The microcontroller 405 detects if power is erroneously provided to
the gas valve 160 by the signal FEEDBACK and declares a fault to
the user. If the user does not respond to the fault, the gas valve
160 remains on until the outlet water reaches the ECO thermostat
temperature. This deactivates relay K1, which closes the gas valve
160.
[0040] Before proceeding further, it should be noted that while the
control circuit 400 was described as controlling the gas valve 160,
the circuit 400 can control other valves or apparatus.
Additionally, while the circuit was described with the
relay-control circuits 415 and 420, other circuits can be used for
controlling relays K2 and K3.
[0041] As discussed earlier with reference to FIG. 1, the boiler
100 includes an igniter 155 to ignite the burner 130. In one
construction, the igniter 155 comprises a silicon-carbide (SiC)

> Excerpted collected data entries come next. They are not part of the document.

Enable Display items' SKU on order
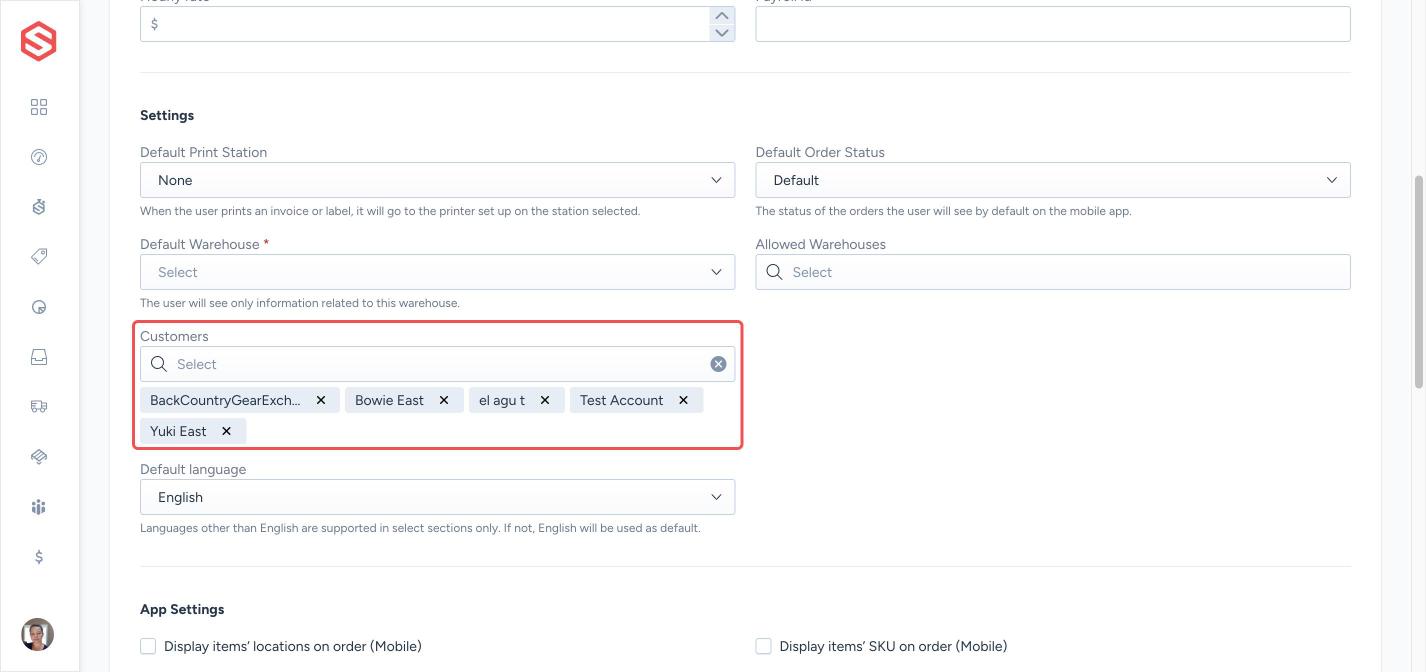Screen dimensions: 1426x672 point(763,646)
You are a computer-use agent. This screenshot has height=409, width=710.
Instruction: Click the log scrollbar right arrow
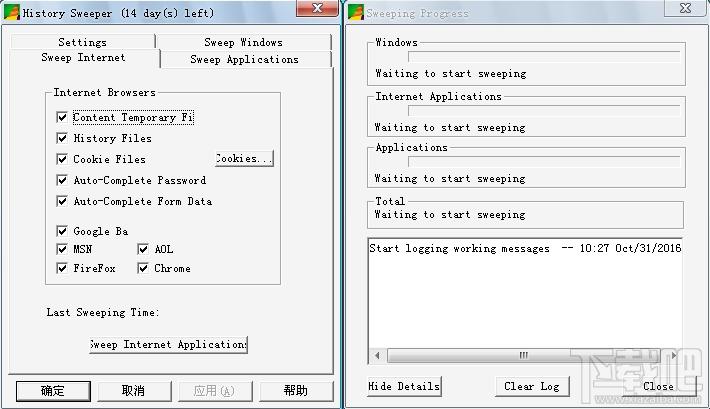tap(674, 356)
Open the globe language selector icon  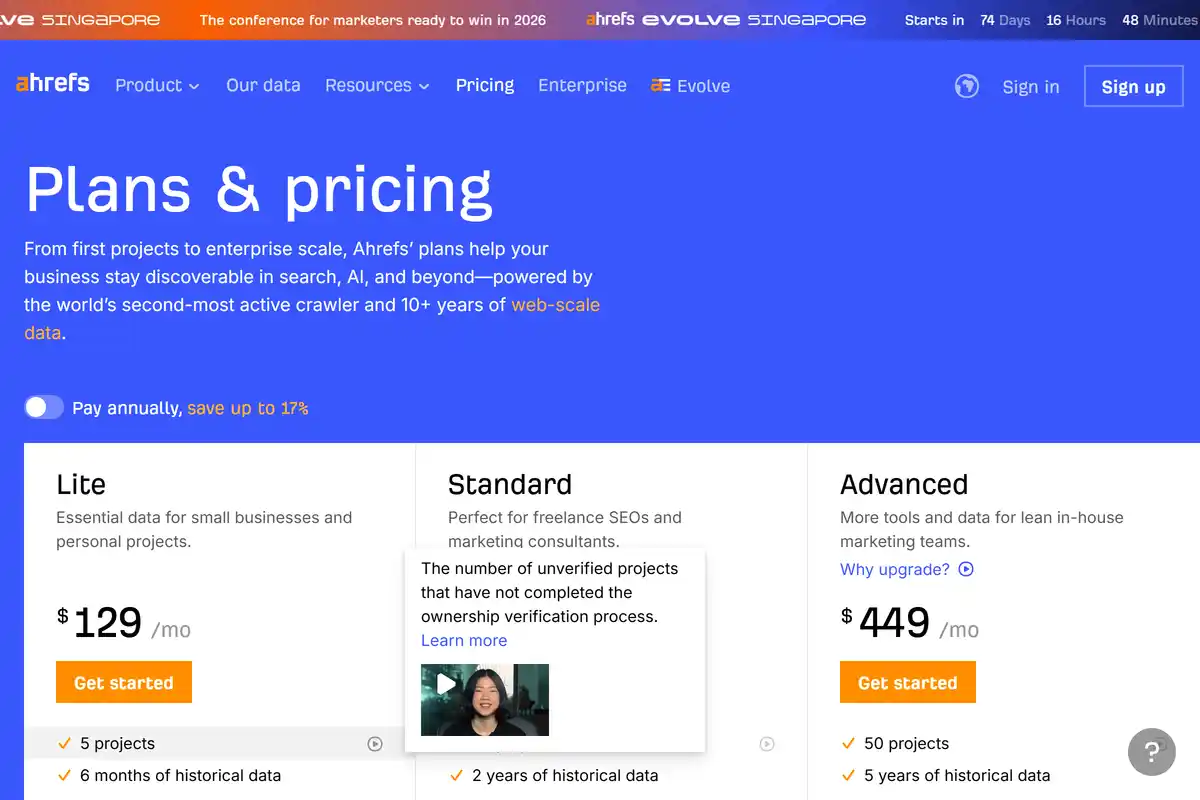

material, and in another construction, the igniter 155 comprises a
silicon-nitride (Si3N4) material. In some constructions of the
control system 200, the system 200 allows either material to be
used as the igniter 155. Furthermore, for these constructions, the
controller 205 can automatically determine the type of igniter 155
connected to the controller 205. One example construction of a
circuit 500 for detecting the igniter type connected to the
controller 205 is shown in FIG. 5.
[0042] With reference to FIG. 5, either a SiC igniter 505 or a
Si3N4 igniter 510 connects to the controller 515 and is used for
igniting the burner 130. The igniter 505 or 510 can be installed at
the factory or installed "on-location" by a service technician. The
microcontroller 515 can be one of the FCB microcontrollers
described in connection with FIG. 3.
[0043] As shown in FIG. 5, the SiC igniter 505 lights the burner
130 when the signal IGNITER causes relay K1 to close. A
conventional current proving circuit 520 monitors the current
through the igniter 505 to insure that the igniter 505 has
sufficient current to produce ignition temperature. When the
current exceeds a set value, the circuit 520 provides a signal to
microcontroller 515 indicating that the igniter is on. The set
point can be set using jumpers and can depend on the manufacturer
of the SiC igniter 505.
[0044] With reference again to FIG. 5, a Si3N4 microcontroller and
control circuit 525 controls the Si3N4 igniter 510. An exemplary
Si3N4 microcontroller 525 is distributed by White-Rodgers, at
http://www.white-rodgers.com, as part no. 21D64-100E1. An exemplary
control circuit for controlling the Si3N4 igniter is disclosed in
U.S. Pat. No. 6,521,869, which is incorporated herein by reference.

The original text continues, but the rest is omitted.